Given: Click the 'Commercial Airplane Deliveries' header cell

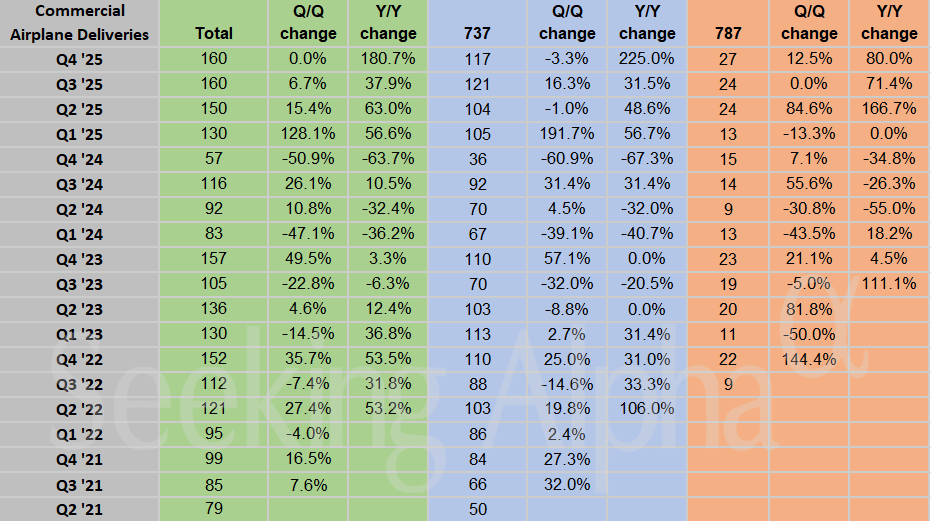Looking at the screenshot, I should point(79,22).
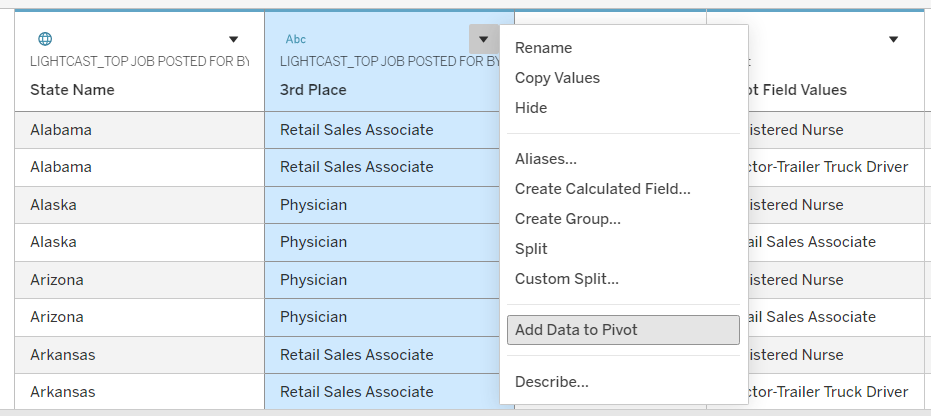Click Split in the context menu
The image size is (931, 416).
pos(531,249)
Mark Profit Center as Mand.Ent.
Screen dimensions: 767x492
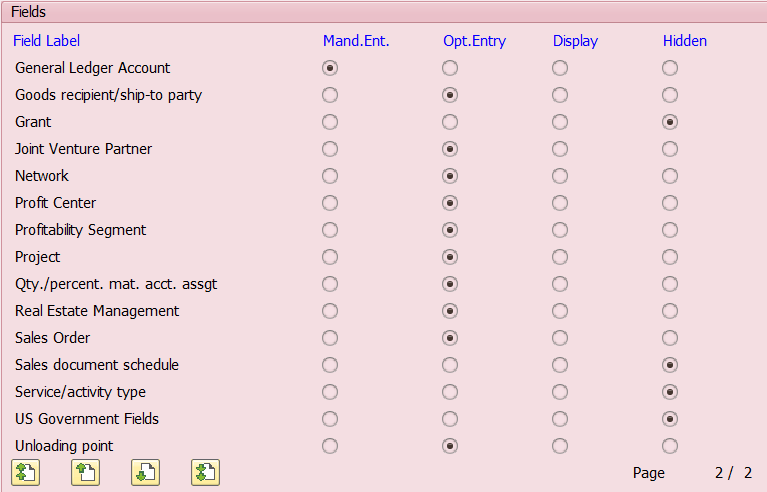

_Task description_
Please transcribe all of the entries word for word, with the pictures left out.

_Result_
Given: Click the 'Commercial Airplane Deliveries' header cell

Looking at the screenshot, I should point(79,22).
Click Split in the context menu
The image size is (931, 416).
pos(531,249)
Mark Profit Center as Mand.Ent.
Screen dimensions: 767x492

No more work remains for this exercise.